### Instructions for the task:
Set down, word for word, the stretch of the forum comments from "Reading the story" through "like this one.".

### Text section:
There are no words. You would think someone with a PC12 would know better. This has caused a right ruckus
I completely agree, the implication i meant being he had a slightly more advanced aeroplane than the warrior and motorglider crowd.
I have heard that he is a CPL holder not a PPL as reported. The dork.
Reading the story it seems like he doesn’t care about any authority and just does as he pleases. One of those pilots that deserves to be strung up on the highest CAA tree that can be found.
Oh they will. The RAF really do not F#%k around with this stuff. I’ll be keeping a close eye on this
Just because you can afford to fly, doesnt necessarily mean you should be allowed to…
lots of private owners unfortunately fall under this category & are all too often so used to getting their way
that the ‘rules do not apply to them’ mindset results in scenarios like this one.

(Entries on target coordinates)
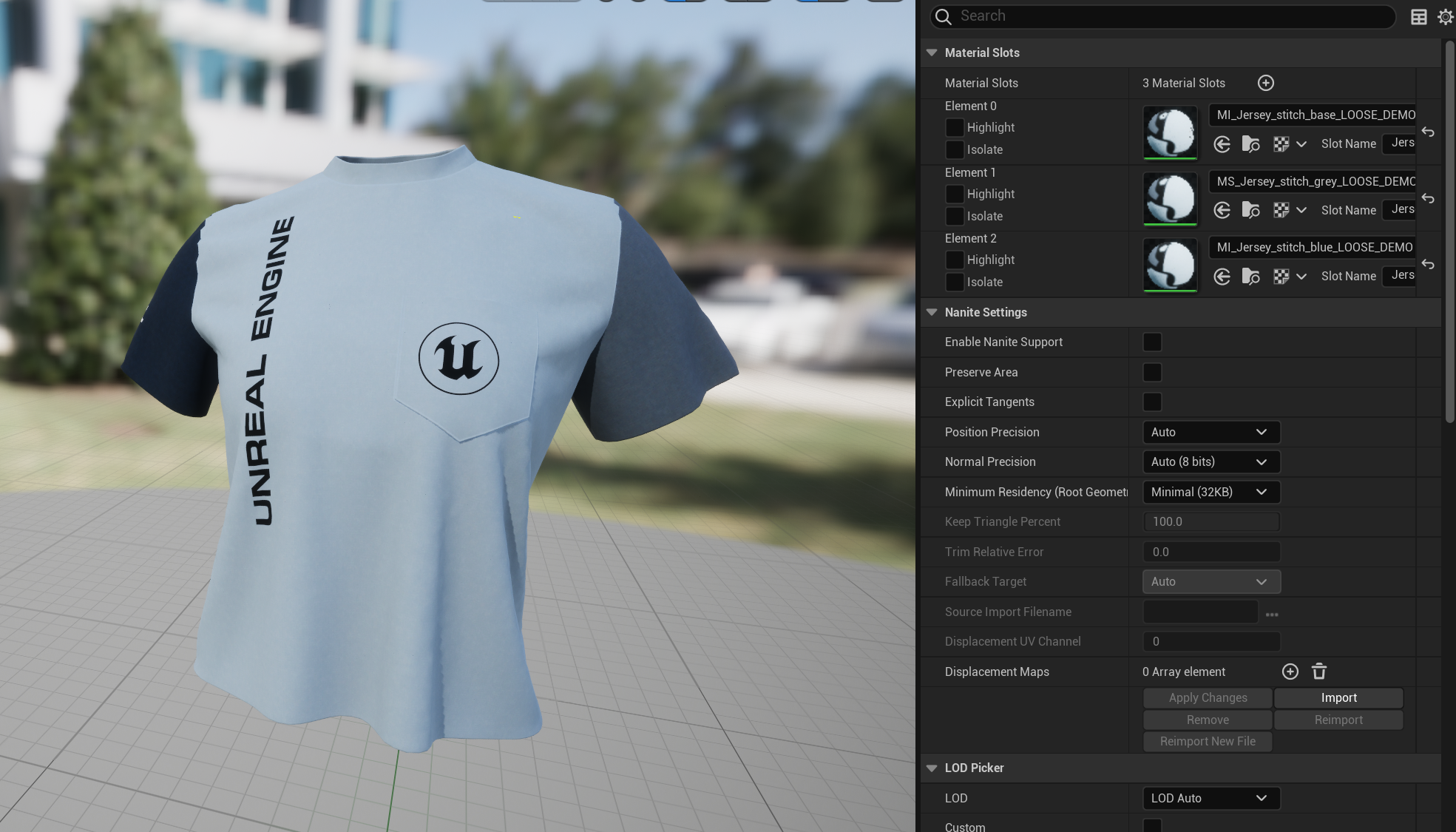Browse to Element 1 material in Content Browser
Screen dimensions: 1456x832
tap(1250, 211)
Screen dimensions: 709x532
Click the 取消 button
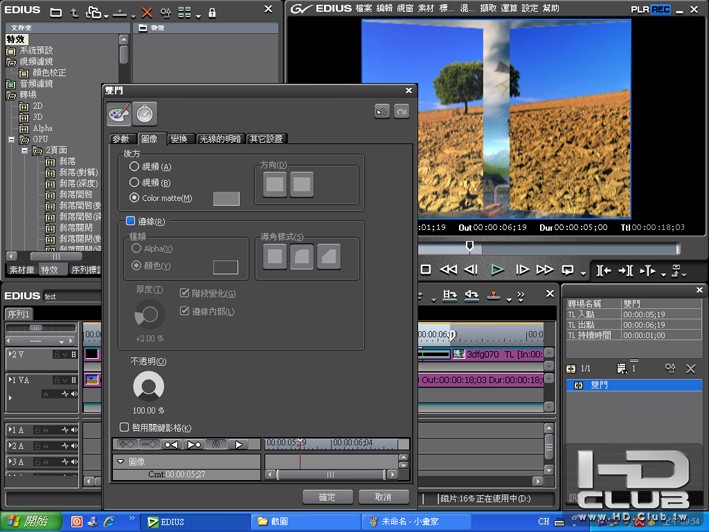(383, 496)
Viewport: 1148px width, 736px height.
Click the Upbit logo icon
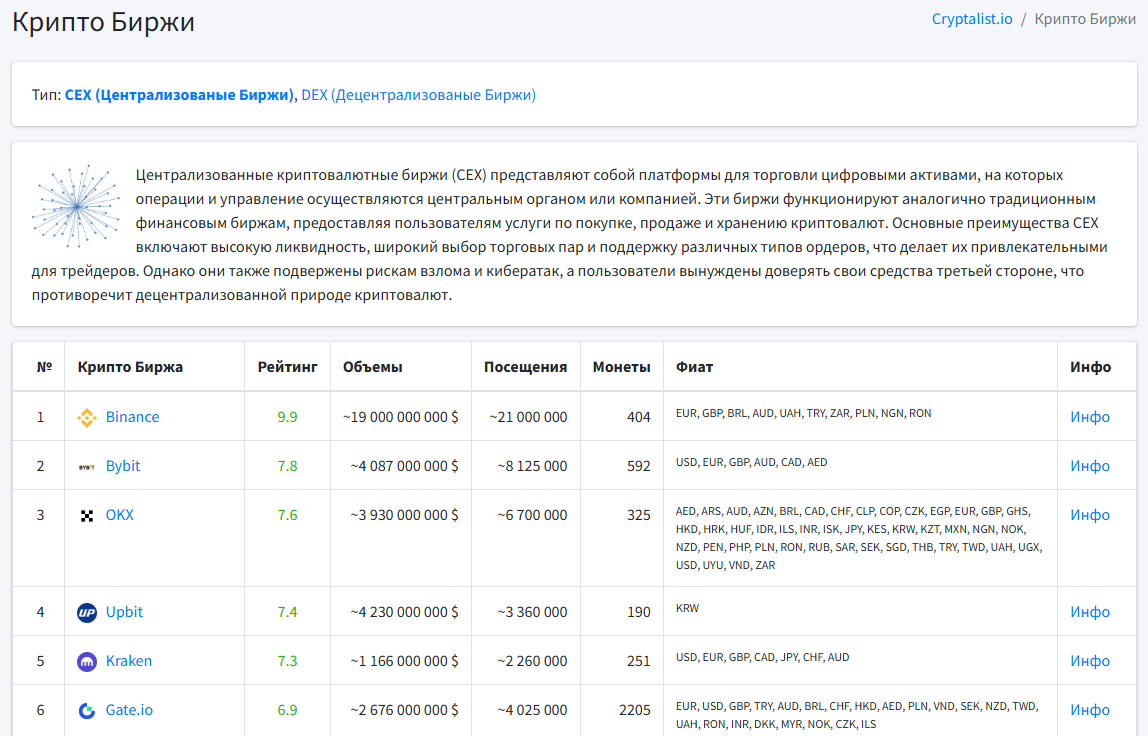point(87,612)
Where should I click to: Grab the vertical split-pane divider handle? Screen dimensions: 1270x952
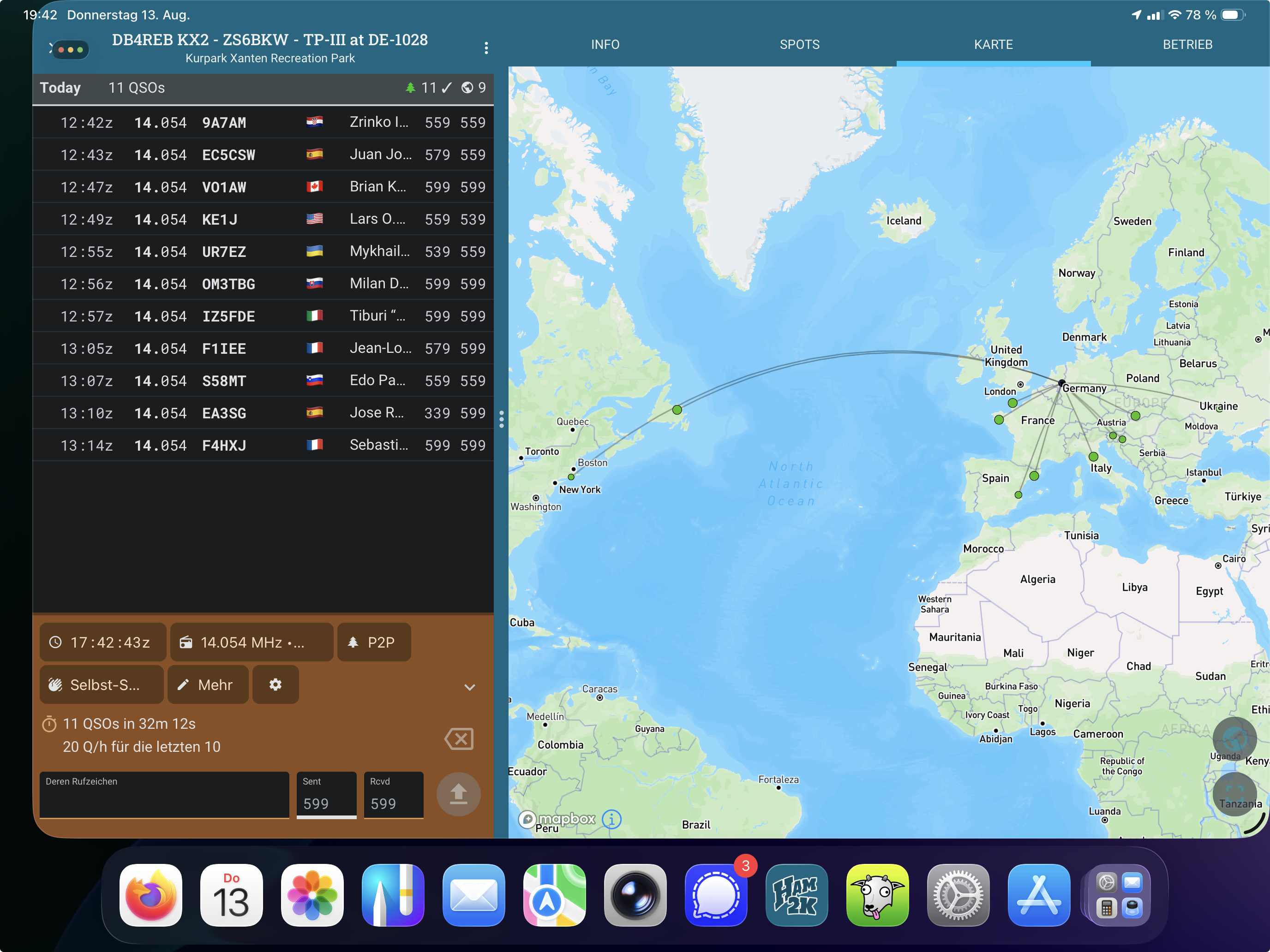[x=501, y=419]
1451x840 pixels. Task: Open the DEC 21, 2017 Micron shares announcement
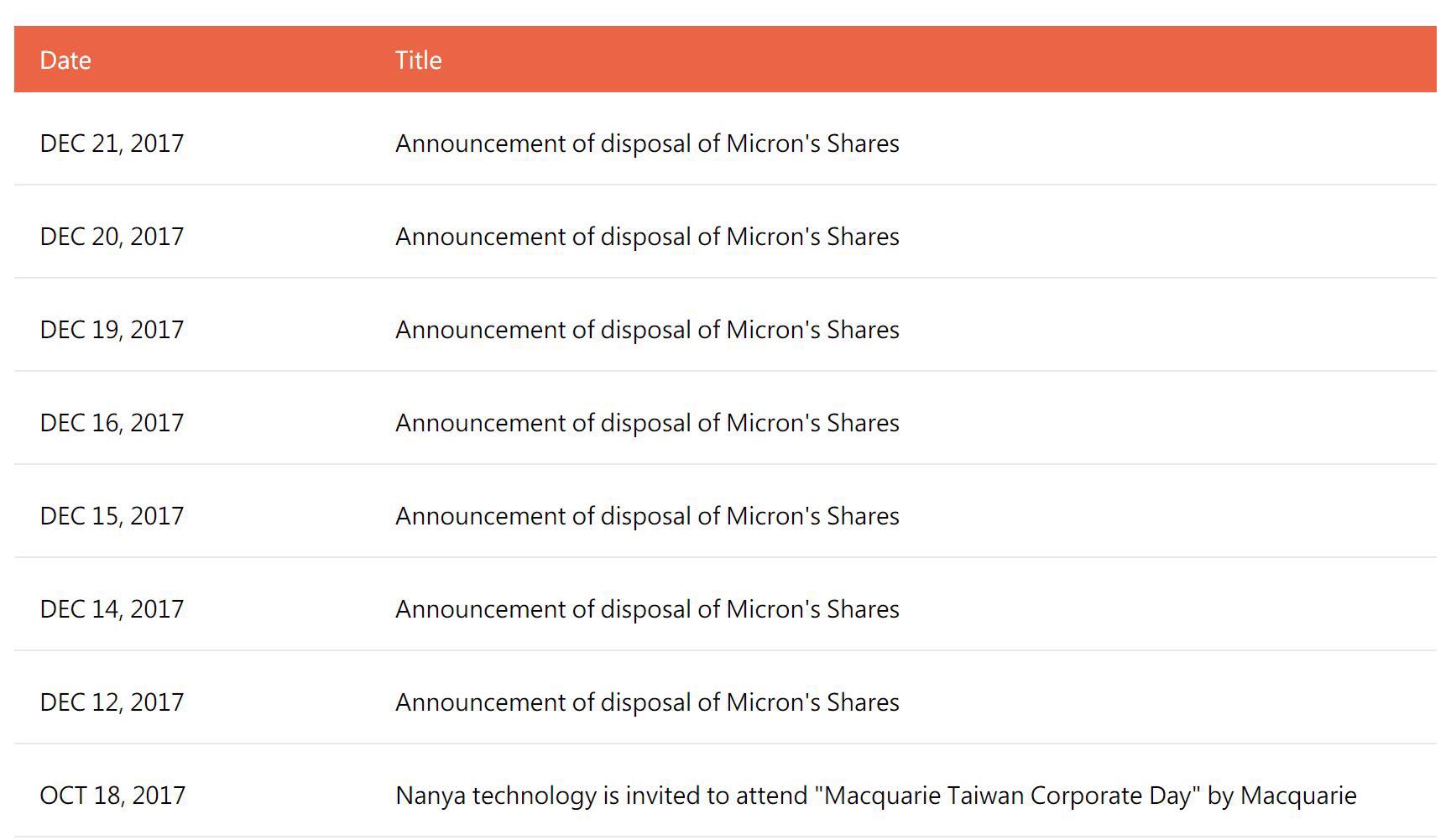(647, 143)
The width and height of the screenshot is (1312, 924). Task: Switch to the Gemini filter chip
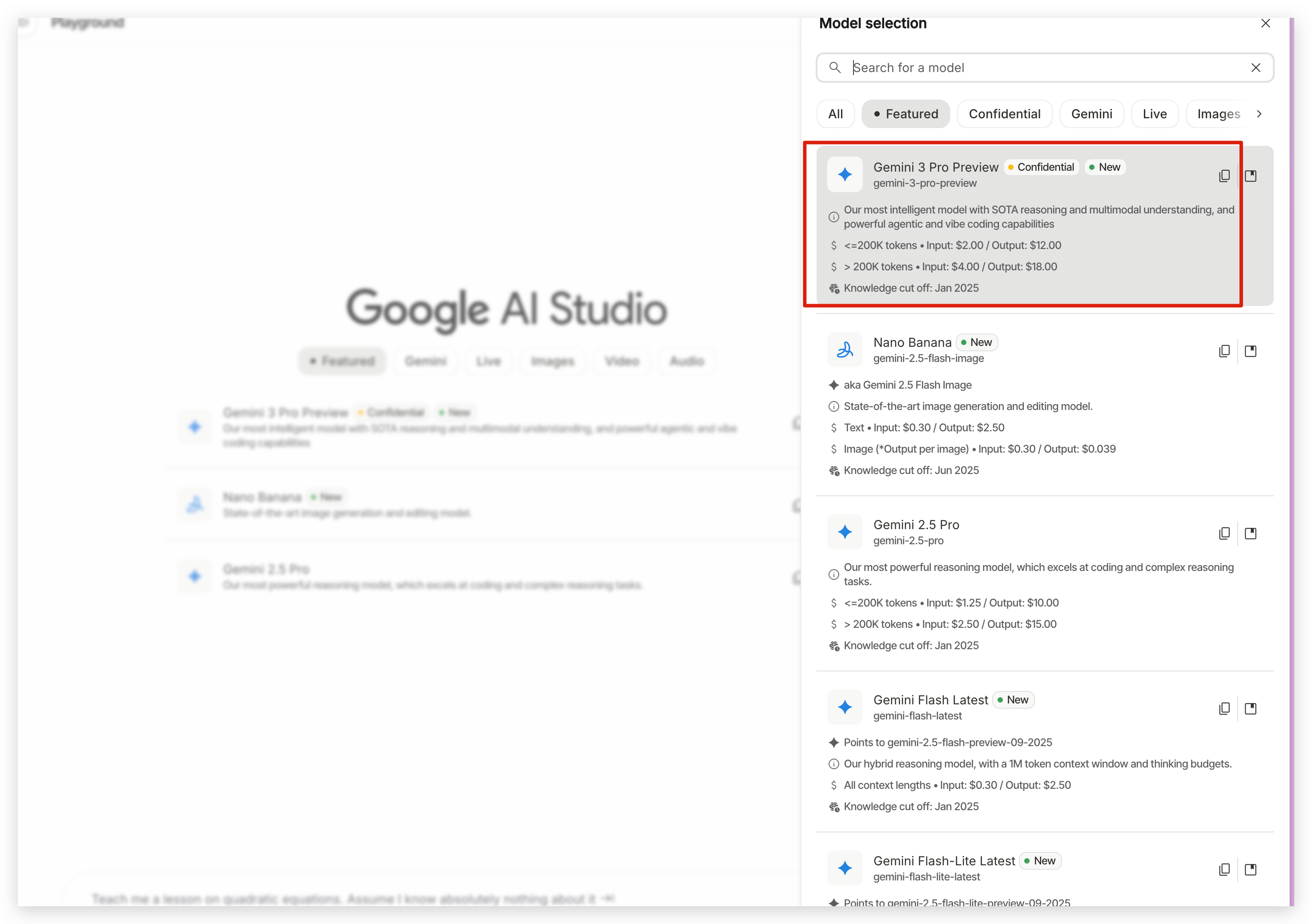point(1091,114)
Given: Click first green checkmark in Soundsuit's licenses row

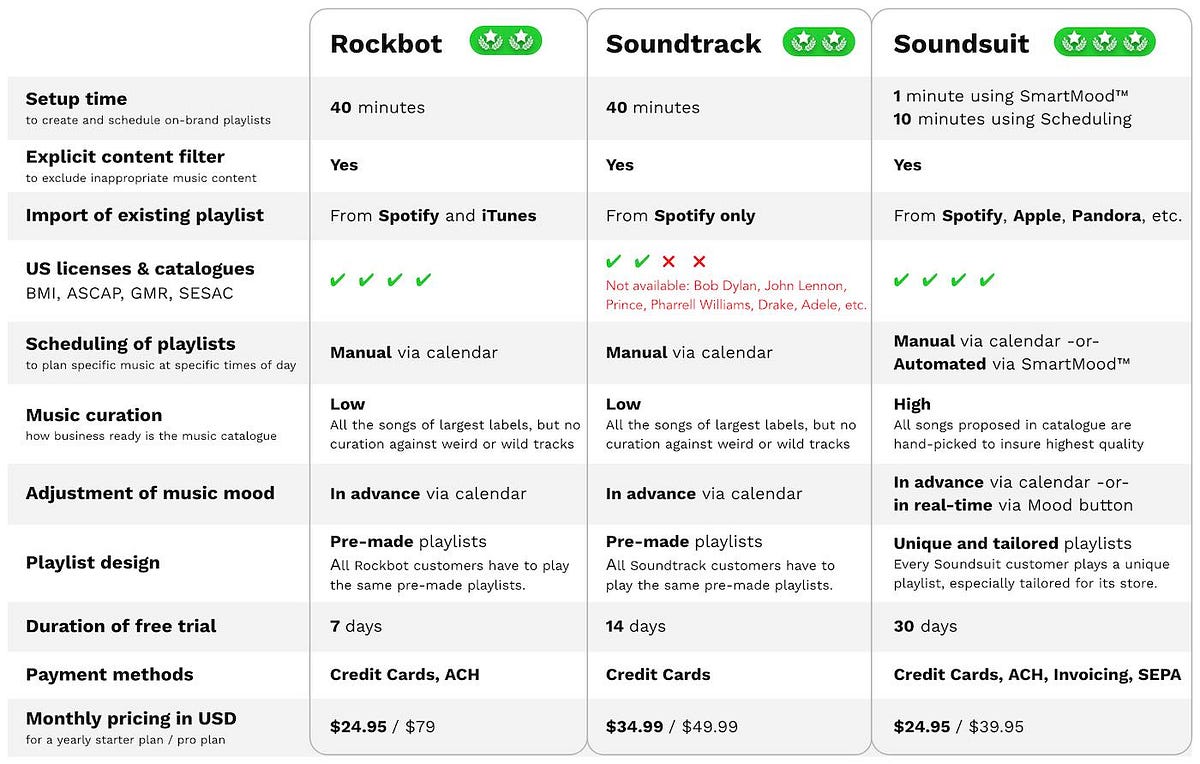Looking at the screenshot, I should point(902,280).
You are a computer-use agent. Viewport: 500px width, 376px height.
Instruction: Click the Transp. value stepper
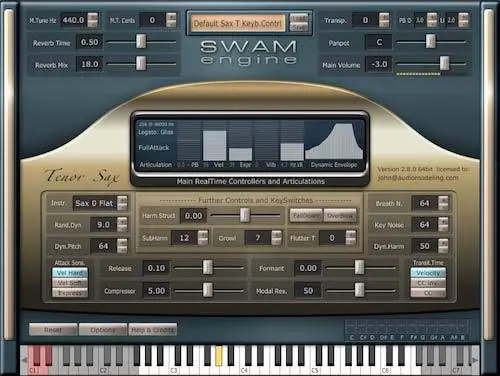(x=384, y=20)
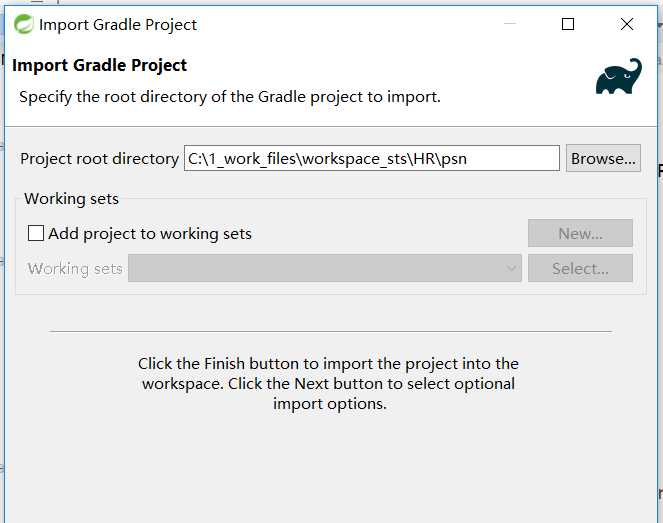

### Output for this task:
Reading the story it seems like he doesn’t care about any authority and just does as he pleases. One of those pilots that deserves to be strung up on the highest CAA tree that can be found.
Oh they will. The RAF really do not F#%k around with this stuff. I’ll be keeping a close eye on this
Just because you can afford to fly, doesnt necessarily mean you should be allowed to…
lots of private owners unfortunately fall under this category & are all too often so used to getting their way
that the ‘rules do not apply to them’ mindset results in scenarios like this one.